Task directions: Rewrite the data from its first line through the line containing "will [x=662, y=533].", switching "cart" to "basket" and leaving everything else unchanged.

(Element lookup data)
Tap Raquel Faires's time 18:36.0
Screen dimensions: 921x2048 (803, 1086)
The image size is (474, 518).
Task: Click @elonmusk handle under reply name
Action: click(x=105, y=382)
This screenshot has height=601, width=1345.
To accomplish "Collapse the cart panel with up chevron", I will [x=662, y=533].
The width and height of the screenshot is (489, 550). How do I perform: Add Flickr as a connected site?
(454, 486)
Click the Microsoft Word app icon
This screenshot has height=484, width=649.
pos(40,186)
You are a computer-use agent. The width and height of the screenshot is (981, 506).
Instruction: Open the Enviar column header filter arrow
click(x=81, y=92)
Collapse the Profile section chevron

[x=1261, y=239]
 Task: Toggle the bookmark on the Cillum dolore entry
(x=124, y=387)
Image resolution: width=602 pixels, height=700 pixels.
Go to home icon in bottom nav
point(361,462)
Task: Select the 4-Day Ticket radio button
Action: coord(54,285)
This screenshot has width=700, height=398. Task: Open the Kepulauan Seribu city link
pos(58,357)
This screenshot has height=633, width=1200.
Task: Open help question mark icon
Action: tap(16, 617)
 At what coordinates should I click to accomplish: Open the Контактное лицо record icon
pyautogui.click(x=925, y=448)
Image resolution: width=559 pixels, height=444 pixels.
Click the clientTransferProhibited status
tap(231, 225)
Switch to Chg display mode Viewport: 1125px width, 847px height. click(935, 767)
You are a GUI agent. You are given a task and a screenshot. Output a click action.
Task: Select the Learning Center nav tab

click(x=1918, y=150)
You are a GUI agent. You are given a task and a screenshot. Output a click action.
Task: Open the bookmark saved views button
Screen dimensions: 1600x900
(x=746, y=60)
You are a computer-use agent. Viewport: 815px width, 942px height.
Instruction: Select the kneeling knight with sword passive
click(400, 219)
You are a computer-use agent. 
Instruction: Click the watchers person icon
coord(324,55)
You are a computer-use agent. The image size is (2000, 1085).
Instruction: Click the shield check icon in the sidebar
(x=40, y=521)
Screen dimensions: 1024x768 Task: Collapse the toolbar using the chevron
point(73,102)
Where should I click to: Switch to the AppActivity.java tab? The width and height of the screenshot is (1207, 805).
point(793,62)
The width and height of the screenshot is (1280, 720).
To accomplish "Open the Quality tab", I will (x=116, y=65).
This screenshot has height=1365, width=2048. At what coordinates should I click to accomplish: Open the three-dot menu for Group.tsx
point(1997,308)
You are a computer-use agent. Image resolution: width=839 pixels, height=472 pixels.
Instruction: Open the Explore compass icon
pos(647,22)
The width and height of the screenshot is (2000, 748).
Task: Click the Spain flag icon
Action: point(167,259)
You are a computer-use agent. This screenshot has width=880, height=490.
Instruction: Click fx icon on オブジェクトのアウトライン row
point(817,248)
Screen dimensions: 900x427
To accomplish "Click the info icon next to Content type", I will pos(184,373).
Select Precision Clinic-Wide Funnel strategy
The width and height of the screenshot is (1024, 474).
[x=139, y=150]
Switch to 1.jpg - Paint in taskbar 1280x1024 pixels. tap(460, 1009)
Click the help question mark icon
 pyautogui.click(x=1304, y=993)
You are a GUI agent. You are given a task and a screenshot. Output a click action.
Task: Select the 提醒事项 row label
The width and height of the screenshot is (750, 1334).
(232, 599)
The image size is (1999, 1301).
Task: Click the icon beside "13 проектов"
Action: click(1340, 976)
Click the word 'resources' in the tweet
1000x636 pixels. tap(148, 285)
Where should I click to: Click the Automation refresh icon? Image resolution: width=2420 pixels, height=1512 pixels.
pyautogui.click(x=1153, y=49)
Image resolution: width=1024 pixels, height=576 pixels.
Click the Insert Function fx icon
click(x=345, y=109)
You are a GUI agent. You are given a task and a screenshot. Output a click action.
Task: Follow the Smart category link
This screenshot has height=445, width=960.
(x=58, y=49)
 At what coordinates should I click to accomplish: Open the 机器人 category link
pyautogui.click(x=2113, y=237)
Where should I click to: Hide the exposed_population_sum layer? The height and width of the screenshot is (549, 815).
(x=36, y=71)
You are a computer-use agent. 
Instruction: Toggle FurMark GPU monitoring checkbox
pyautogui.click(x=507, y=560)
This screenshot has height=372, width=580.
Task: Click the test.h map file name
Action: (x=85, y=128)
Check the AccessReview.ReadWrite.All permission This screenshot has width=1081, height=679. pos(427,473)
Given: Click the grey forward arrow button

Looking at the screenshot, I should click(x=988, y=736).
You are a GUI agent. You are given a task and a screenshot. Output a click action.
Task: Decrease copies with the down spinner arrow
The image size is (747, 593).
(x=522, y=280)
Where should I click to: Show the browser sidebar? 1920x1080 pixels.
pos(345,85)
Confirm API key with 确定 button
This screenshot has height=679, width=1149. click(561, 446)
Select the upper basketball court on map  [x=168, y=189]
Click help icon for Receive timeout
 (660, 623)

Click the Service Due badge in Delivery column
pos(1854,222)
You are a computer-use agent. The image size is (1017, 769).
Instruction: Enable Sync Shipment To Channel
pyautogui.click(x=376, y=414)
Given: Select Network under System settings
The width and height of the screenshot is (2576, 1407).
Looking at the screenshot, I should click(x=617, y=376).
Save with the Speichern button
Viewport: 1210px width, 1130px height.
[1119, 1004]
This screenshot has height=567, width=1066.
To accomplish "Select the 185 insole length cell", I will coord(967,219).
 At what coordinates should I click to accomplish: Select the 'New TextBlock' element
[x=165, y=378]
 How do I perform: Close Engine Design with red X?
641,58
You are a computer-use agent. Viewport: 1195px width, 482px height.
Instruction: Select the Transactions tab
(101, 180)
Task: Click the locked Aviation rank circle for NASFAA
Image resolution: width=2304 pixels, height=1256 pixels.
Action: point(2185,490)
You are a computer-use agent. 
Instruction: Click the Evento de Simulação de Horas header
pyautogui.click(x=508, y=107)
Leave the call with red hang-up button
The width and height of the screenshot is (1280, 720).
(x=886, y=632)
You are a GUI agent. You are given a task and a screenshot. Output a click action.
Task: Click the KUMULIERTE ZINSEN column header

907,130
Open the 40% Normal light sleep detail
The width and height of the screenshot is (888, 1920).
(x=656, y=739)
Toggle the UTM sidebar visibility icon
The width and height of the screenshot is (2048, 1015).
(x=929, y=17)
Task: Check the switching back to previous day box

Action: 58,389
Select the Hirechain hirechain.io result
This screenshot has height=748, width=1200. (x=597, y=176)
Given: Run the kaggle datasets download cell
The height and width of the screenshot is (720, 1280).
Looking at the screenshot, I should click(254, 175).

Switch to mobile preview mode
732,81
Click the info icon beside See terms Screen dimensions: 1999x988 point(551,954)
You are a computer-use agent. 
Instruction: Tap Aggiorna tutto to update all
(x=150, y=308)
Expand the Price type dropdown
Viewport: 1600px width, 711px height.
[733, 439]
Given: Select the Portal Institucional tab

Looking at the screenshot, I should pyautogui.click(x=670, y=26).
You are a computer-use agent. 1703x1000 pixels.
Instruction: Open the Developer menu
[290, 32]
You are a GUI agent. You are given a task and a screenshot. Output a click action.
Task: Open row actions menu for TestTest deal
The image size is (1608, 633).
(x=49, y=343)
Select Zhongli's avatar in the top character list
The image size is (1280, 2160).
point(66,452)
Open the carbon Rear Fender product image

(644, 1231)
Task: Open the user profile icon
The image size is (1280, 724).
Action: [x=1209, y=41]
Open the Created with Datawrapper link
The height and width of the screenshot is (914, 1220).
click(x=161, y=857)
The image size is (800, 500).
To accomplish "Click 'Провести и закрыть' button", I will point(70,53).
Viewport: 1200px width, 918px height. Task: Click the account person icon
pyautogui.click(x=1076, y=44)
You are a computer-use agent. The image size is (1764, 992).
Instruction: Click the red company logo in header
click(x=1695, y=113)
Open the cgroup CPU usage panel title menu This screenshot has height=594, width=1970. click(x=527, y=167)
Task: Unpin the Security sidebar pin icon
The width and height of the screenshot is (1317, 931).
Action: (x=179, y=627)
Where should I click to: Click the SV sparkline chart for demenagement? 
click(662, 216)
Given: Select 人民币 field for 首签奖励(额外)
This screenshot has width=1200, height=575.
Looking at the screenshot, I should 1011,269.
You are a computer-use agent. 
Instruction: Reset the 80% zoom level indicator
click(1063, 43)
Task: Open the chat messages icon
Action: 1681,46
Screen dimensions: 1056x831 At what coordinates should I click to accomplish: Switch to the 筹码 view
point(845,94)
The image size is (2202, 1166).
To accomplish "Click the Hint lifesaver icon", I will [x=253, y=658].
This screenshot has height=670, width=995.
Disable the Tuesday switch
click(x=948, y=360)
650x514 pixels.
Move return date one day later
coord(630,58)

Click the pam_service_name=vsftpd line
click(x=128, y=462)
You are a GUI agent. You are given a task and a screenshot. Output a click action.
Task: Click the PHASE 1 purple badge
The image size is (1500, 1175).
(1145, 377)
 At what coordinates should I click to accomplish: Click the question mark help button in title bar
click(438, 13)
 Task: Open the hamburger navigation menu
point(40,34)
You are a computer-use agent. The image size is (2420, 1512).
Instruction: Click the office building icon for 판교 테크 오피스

Task result:
Tap Raquel Faires's time 18:36.0
Screen dimensions: 921x2048 (803, 1086)
The image size is (474, 518).
Task: Click @elonmusk handle under reply name
Action: click(x=105, y=382)
This screenshot has height=601, width=1345.
To accomplish "Collapse the basket panel with up chevron", I will [x=662, y=533].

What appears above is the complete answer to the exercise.